Популярная схема «загрузки» — прием 20 г добавки ежедневно в течение первой недели — дает более быстрый результат на коротком промежутке времени. Однако в этом случае нередко проявляются побочные эффекты со стороны ЖКТ, а также может происходить резкий набор веса из-за задержки жидкости в организме.
Исследования показывают, что в долгосрочной перспективе оба варианта одинаково эффективны.
До тренировки или после нее. Добавку рекомендуется принимать как можно ближе к занятию — неважно, до или после. Хотя прием креатина после тренировки немного эффективнее для увеличения мышечной массы.
С чем принимать креатин. Для достижения максимальной эффективности рекомендуется сочетать креатин с быстрыми углеводами или легкоусвояемыми белками. Они провоцируют выработку инсулина, который способствует лучшему усвоению креатина. Можно запивать добавку соком, молоком или протеиновым коктейлем.
Со скольких лет можно принимать креатин. Не рекомендуется принимать добавку раньше 18 лет. Некоторые исследования показывают, что креатин положительно влияет на силовые показатели детей с мышечной дистрофией Дюшенна, а также улучшает последствия черепно-мозговых травм без негативных эффектов. Но выборка в них недостаточная, чтобы считать результаты достоверными.
Международное общество спортивного питания считает добавку безопасной для детей и подростков, но принимать ее без медицинских показаний рекомендует только при соблюдении следующих условий:
- Ребенок регулярно занимается спортом и придерживается сбалансированного питания.
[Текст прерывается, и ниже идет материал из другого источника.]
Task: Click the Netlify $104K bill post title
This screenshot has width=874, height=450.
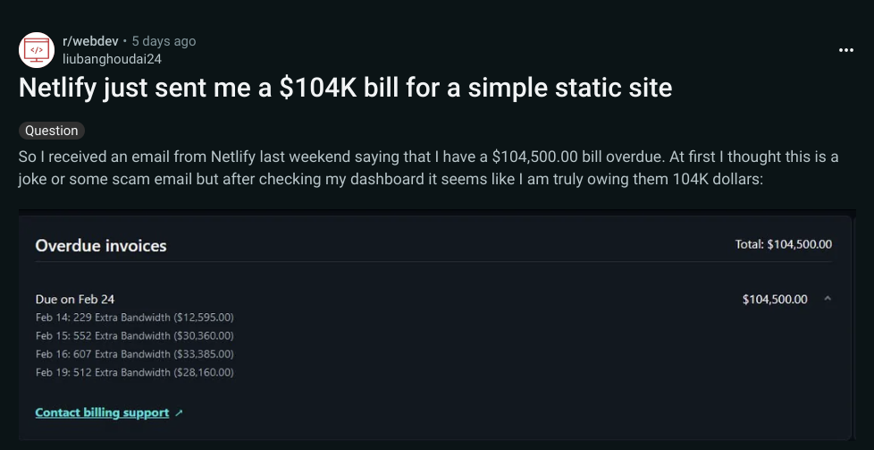Action: point(345,89)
- Спортсмен и его родители знают о влиянии добавки и особенностях применения.
- Используются качественные добавки, а рекомендуемая дозировка не превышается.
- Прием креатина контролируется родителями, тренером или врачом.
Что лучше: креатин или протеин
Креатин и протеин выполняют разные задачи и не исключают друг друга.
Протеин — обычный белок, который можно получать в нужном количестве из пищи. При сбалансированном рационе и потреблении нормы добавка не дает дополнительных преимуществ. Ее применение обосновано, если есть трудности с потреблением необходимого количества белка, — такое часто бывает при наборе мышечной массы.
Креатин — небелковое соединение, его сложно получить из пищи в большом количестве. Поэтому добавка может дать дополнительные преимущества и помочь улучшить спортивные результаты.
Что в итоге
Креатин — хорошо изученная добавка, признанная безопасной для здоровых людей. Вещество частично синтезируется в организме, а также поступает с пищей — в основном мясом, рыбой и морепродуктами.
Дополнительный прием креатина в виде добавки увеличивает силовые и скоростные показатели, ускоряет рост мышечной массы и, возможно, улучшает когнитивные функции.
Предпочтительная форма добавки — моногидрат креатина. Оптимальная схема приема — 3—5 г в день в течение месяца, затем перерыв.
В целом добавка безопасна, но людям с заболеваниями почек стоит проконсультироваться с врачом.